Passage to read >>
□ □ □ □

ValueError: Expected one required input key
lazyFrogLOL commented 2 days ago

Thanks @logan-markewich. I am new to LlamaIndex, and still have lots of confusion, just try to learn from the examples and real problems. Here is what I did and an error in the end.

I combined the two examples together as the basic queryPipeline like this: 1st example for SQL tables:

qp = QP(
    modules={
        "input": InputComponent(),
        "table_retriever": obj_retriever,
        "table_output_parser": table_parser_component,
        "text2sql_prompt": text2sql_prompt,
        "text2sql_llm": llm,
        "sql_output_parser": sql_parser_component,
        "sql_retriever": sql_retriever,
        "response_synthesis_prompt": response_synthesis_prompt,
        "response_synthesis_llm": llm,
    },
    verbose=True,
)
qp.add_chain(["input", "table_retriever", "table_output_parser"])
qp.add_link("input", "text2sql_prompt", dest_key="query_str")
qp.add_link("table_output_parser", "text2sql_prompt", dest_key="schema")
qp.add_chain(
    ["text2sql_prompt", "text2sql_llm", "sql_output_parser", "sql_retriever"]
)
qp.add_link(
    "sql_output_parser", "response_synthesis_prompt", dest_key="sql_query"
)
qp.add_link(
    "sql_retriever", "response_synthesis_prompt", dest_key="context_str"
)
qp.add_link("input", "response_synthesis_prompt", dest_key="query_str")
qp.add_link("response_synthesis_prompt", "response_synthesis_llm")

2nd example for text RAG:

p = QueryPipeline(verbose=True)

□ □ □ □

Dataset content >>
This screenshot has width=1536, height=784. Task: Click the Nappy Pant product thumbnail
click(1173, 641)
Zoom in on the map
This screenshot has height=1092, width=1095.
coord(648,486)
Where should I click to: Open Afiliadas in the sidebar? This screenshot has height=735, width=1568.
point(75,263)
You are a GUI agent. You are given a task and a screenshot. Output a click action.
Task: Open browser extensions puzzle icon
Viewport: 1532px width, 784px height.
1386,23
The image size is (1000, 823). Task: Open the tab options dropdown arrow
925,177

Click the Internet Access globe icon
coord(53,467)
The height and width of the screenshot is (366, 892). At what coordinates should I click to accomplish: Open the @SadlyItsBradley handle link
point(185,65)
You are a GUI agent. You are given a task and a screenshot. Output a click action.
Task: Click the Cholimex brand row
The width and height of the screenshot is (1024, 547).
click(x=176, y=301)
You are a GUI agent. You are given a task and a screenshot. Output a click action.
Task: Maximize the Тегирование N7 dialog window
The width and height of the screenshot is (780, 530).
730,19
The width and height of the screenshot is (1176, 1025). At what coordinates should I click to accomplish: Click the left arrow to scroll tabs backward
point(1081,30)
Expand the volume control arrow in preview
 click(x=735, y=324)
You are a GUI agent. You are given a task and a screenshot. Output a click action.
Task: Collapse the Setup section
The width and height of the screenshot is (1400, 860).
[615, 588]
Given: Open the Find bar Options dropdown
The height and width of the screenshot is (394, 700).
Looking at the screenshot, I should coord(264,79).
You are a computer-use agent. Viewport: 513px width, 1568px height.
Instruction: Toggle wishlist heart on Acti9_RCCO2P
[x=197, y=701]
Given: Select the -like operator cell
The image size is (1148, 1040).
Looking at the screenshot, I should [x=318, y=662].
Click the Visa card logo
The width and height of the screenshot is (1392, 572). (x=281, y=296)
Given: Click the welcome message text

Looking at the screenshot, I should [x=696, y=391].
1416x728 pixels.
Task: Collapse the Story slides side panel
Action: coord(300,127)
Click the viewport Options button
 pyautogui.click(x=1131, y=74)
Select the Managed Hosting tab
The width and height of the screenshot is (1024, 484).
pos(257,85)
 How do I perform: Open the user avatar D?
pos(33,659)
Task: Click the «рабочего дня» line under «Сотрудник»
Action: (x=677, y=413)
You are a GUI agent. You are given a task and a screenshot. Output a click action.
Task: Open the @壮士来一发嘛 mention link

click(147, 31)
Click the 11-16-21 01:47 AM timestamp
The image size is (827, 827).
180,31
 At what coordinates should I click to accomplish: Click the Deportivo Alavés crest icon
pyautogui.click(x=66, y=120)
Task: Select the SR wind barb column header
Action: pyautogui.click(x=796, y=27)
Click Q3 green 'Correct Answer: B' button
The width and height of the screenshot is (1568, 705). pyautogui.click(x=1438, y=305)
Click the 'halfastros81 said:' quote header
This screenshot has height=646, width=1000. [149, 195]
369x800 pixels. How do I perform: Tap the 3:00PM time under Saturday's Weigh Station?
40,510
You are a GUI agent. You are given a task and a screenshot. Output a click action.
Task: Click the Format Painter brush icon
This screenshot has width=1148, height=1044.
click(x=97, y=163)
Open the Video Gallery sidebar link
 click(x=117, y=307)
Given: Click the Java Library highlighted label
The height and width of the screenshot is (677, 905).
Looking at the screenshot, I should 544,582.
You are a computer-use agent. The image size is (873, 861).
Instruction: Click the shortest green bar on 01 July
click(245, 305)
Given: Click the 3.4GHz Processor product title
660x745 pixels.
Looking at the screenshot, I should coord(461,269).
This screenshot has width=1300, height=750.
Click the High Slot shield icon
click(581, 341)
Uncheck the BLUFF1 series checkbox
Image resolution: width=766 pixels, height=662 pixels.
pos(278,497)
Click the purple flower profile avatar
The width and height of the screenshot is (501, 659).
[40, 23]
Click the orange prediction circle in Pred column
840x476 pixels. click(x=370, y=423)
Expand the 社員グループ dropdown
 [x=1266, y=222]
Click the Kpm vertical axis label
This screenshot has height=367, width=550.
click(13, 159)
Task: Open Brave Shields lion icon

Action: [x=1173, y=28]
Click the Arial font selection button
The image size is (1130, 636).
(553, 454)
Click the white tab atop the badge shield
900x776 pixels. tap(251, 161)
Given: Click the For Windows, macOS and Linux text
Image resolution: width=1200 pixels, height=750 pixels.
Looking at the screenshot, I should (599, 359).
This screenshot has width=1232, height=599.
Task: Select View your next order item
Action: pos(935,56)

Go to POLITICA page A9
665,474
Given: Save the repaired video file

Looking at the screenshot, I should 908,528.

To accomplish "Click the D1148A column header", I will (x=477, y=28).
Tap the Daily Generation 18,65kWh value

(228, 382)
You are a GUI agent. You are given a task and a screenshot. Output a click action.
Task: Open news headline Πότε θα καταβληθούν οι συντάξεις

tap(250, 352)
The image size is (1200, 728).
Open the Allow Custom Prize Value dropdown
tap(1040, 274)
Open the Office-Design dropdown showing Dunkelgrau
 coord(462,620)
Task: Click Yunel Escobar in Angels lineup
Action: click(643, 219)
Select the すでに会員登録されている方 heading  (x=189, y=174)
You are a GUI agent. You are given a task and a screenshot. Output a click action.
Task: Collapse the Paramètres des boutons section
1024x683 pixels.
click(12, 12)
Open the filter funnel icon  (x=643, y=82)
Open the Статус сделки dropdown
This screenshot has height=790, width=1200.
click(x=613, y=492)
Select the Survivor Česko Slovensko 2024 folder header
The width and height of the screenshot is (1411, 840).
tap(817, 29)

□ □ □ □

Task statement >> In the forum post about the LlamaIndex query pipeline, which dest_key is used when "table_output_parser" is linked to "text2sql_prompt"?

Answer section >> The dest_key is "schema".